La corsa al magistrato si intreccia a Bari con la corsa al sindaco

Immagini dal Medio Oriente

         Non per volervi distrarre dalla geopolitica ripropostaci dalle prime pagine dei giornali e dalle immagini televisive con gli attacchi israeliani a Israele, peraltro restituito così alla totale solidarietà degli americani nella partita del Medio Oriente, ma per riportarvi o lasciarvi con i piedi e la testa sulla nostra modestissima terra italiana, ancor più particolarmente pugliese, trovo a dir poco avvilente la somma di due notizie offerte dal Corriere della Sera a distanza di pochi centimetri l’una dall’altra, o l’una sotto l’altra.

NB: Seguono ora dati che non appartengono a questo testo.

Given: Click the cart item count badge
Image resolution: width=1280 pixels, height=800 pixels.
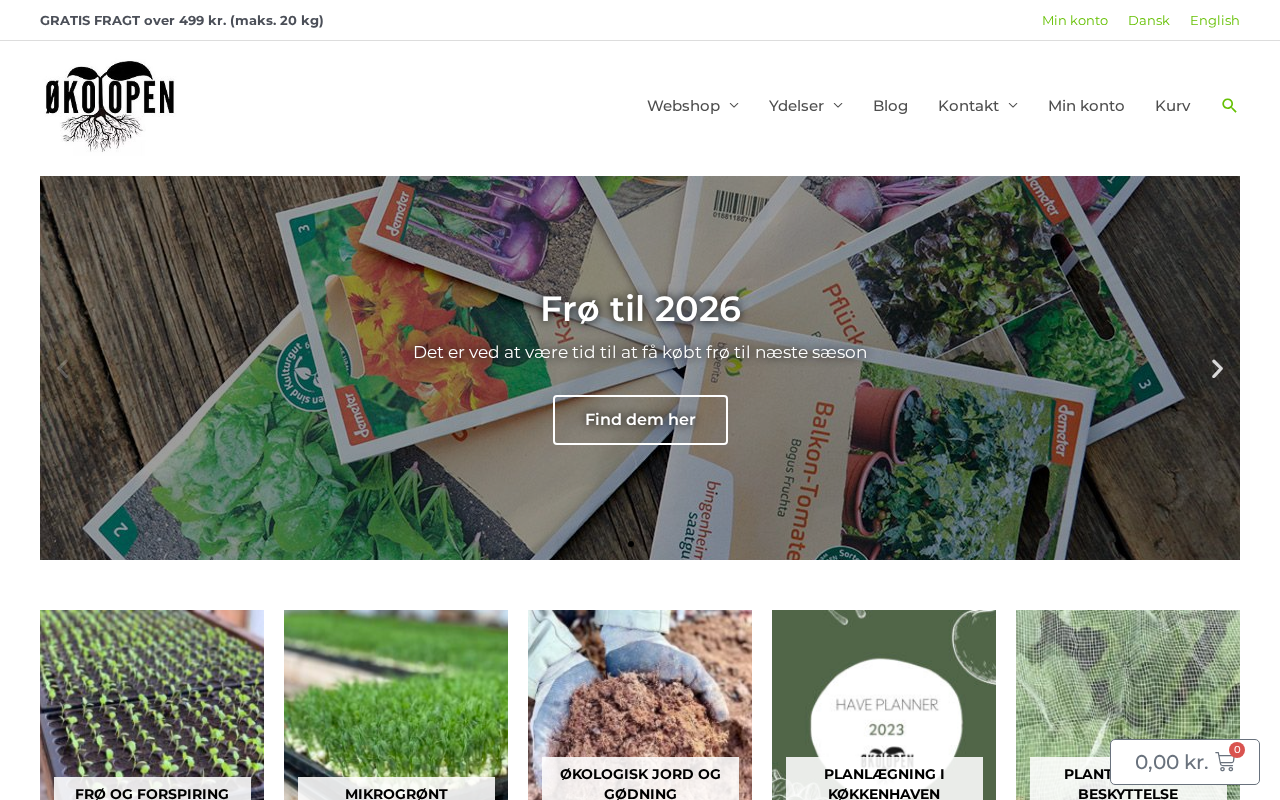Looking at the screenshot, I should (1237, 750).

         La prima è la restituzione, purtroppo tardiva, addirittura dopo la morte, dell’onore a Carmelo Patti, quello della Valtur, riconosciuto estraneo ai rapporti con la mafia dopo avere subito ben 13 processi. E la restituzione agli eredi di quel che è rimasto del suo ingente patrimonio confiscato e così male amministrato dai fiduciari della magistratura da avere prodotto più fallimenti che guadagni.

Da Geoogle alle ore 8 di

         Aldo Grasso, da par suo, ha raccontato l’ennesima e poco edificante storia della malagiustizia tricolore e fatto tutte le sue doverose e sacrosante proteste, lamentele e simili, incorrendo a mio avviso solo in una omissione poco onorevole, questa volta, per la nostra professione: la scarsa o nessuna evidenza data dalla generalità della stampa e, più in generale, dell’informazione alla vicenda. Poco fa -per darvene un esempio- ho sbirciato Geoogle e ho trovato la seguente traduzione dall’inglese di Wikipedia: “Carmelo Patti era un uomo d’affari italiano con stretti legami con la mafia. Era strettamente associato a Matteo Messina Denaro, un padrino mafioso arrestato il 16 gennaio 2023 dopo 30 anni di clandestinità”. Punto e basta.

Dal Corriere della Sera

         Pochi centimetri più sopra sulla prima pagina del Corriere della Sera -ripeto- c’è oggi questo titolo: “Elezioni- Vendola lancia Colaianni, l’ex magistrato – Bari, spunta il terzo nome per Pd e Cinque Stelle”. Colajanni si chiama Nicola, come il patrono di Bari.

Gianrico Carofiglio

         Qualche giorno fa, dopo l’affossamento delle primarie, ripudiate da Conte, per designare il candidato comune di piddini e grillini a sindaco di Bari fra Vito Leccese e Michele Laforgia, era stato ventilato da sinistra un altro terzo nome: quello di Gianrico Carofiglio, politicamente più noto come ex magistrato che come scrittore di meritato successo ed ex parlamentare del Nazareno.

Michele Emiliano

         I magistrati in aspettativa, come il già sindaco della stessa Bari e ora governatore della Puglia Michele Emiliano, o in pensione sono quindi la riserva cui una certa sinistra moralistica ricorre quando non sa come uscire dagli intrighi elettorali nei quali riesce a infilarsi.

         Se questo non è masochismo, per il discredito che si procura alla politica e il credito che si attribuisce, al contrario, ad una magistratura capace di produrre oggi il caso Patti come a suo tempo il caso Tortora, ditemi voi come si debba o possa chiamare diversamente.